### EXERCISE MATERIAL
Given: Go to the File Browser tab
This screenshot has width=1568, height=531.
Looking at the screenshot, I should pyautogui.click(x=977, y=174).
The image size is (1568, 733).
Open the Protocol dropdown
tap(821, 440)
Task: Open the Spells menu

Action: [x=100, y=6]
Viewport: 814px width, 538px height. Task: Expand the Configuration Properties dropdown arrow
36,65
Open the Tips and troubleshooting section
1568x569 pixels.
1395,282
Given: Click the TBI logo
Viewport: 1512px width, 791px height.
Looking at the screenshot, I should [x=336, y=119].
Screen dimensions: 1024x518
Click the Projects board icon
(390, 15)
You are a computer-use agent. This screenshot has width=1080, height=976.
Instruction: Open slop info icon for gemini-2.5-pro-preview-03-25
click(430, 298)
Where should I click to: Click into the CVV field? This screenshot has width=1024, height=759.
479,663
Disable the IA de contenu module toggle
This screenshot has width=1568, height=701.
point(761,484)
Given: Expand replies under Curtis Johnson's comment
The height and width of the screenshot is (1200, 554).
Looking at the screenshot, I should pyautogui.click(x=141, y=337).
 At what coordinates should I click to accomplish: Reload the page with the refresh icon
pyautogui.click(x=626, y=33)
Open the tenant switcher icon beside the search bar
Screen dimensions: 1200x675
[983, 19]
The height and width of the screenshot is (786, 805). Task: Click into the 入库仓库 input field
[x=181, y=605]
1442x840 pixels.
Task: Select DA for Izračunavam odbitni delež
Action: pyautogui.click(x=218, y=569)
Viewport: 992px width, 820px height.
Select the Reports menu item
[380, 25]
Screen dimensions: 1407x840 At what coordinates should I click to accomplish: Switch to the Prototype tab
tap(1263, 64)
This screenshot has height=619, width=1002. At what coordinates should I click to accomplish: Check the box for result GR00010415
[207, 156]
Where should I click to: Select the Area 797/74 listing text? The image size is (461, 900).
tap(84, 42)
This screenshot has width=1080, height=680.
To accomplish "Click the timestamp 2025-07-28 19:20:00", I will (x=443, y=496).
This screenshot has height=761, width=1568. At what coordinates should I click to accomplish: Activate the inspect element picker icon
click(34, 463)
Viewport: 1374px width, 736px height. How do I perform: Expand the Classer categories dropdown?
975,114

### ABOUT THIS EXERCISE
Look through the entries for lines containing the word "Given" and return each one.

### OUTPUT FOR THIS TASK
Given: Go to the File Browser tab
Given: Click the TBI logo
Given: Expand replies under Curtis Johnson's comment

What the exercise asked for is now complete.